# Which Method Do I Use?

1. Sep 26, 2006

### Dao Tuat

Could somone help me out and tell me what method to use to solve:

(t^3)(y^2)dt + (t&4)(y^-6)dy = 0

Also, the equation dy/dx - y/x = (x^2)sin2x is homogeneous, right?

Thanks,
Dao Tuat

2. Sep 26, 2006

### dmoravec

for the top one try seperating the variables

3. Sep 26, 2006

### Dao Tuat

Ok, so I seperated them and integrated and ended up with:
y=[7^(6/7)]/(7(ln(t)-c))

Does this look right?

Thanks,
Dao Tuat

Last edited: Sep 27, 2006
4. Sep 27, 2006

### Dao Tuat

Can anyone help me out with the second equation? I'm completly lost.

5. Sep 27, 2006

### dmoravec

that equation for post #3 is not what i got. What did your seperation of variables look like?

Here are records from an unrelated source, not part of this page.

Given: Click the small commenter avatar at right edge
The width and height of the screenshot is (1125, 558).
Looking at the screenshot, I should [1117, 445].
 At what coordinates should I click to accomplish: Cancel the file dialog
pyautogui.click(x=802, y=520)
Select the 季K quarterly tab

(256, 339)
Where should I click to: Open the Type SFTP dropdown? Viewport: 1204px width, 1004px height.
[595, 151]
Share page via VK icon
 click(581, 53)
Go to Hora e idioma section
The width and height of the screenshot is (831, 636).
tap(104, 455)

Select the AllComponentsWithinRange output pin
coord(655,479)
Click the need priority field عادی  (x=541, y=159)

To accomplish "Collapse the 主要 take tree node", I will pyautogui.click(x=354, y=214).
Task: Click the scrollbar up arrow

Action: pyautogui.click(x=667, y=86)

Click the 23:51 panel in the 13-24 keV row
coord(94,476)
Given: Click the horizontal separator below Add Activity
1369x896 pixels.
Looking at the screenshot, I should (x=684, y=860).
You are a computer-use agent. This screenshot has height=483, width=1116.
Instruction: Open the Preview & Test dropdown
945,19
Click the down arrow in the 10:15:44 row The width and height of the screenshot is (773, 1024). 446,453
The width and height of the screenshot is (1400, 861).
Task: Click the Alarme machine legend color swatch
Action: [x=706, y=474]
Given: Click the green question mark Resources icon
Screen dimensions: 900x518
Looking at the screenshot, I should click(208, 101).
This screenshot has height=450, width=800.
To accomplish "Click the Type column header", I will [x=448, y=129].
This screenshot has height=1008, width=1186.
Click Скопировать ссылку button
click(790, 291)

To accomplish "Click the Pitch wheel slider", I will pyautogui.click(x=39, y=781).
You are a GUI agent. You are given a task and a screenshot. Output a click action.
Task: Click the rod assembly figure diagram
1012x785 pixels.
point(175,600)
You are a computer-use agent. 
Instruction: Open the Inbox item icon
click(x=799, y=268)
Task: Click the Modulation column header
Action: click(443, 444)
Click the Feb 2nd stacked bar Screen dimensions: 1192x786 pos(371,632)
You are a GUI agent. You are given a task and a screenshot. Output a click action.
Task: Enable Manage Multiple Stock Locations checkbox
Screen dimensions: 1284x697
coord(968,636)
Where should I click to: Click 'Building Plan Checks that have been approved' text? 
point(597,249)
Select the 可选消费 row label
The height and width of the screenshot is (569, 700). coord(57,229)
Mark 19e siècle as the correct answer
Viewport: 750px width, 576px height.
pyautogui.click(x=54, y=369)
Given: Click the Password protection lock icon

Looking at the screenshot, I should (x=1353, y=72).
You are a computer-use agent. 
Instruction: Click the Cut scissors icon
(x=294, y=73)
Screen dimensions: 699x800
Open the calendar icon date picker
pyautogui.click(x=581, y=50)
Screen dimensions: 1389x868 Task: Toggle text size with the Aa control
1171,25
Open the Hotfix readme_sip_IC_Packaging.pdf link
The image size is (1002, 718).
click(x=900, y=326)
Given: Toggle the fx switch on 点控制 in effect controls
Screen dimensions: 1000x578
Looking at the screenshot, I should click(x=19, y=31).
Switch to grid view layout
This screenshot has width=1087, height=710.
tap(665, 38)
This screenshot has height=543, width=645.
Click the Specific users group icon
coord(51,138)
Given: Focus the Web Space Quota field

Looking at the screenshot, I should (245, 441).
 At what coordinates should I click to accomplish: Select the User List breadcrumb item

EDIT: I'm assuming that equation you have is either $$y=\frac {7^\frac {6}{7}}{7(ln(t)-c)}$$ or $$y=7^\frac{6/7}{7(ln(t)-c))}$$

Last edited: Sep 27, 2006
6. Sep 27, 2006

### Dao Tuat

Yes, it looked like the first one, which is the same as
y=7*sqrt[-1/(7[ln(t)+c])], correct?

What I did was end up with -[(t^3)/(t^4)]dt=[(y^-6)/(y^2)]dy after seperating

I then integrated and got -ln(t)+c=-1/(7y^7), and then solved for y.

For the other equation, dy/dx - y/x = (x^2)sin2x, I got:
y=[(xsin2x)/4]-[([x^2]cos2x)/2]

7. Sep 28, 2006

### Dao Tuat

Do these answeres and approach look right?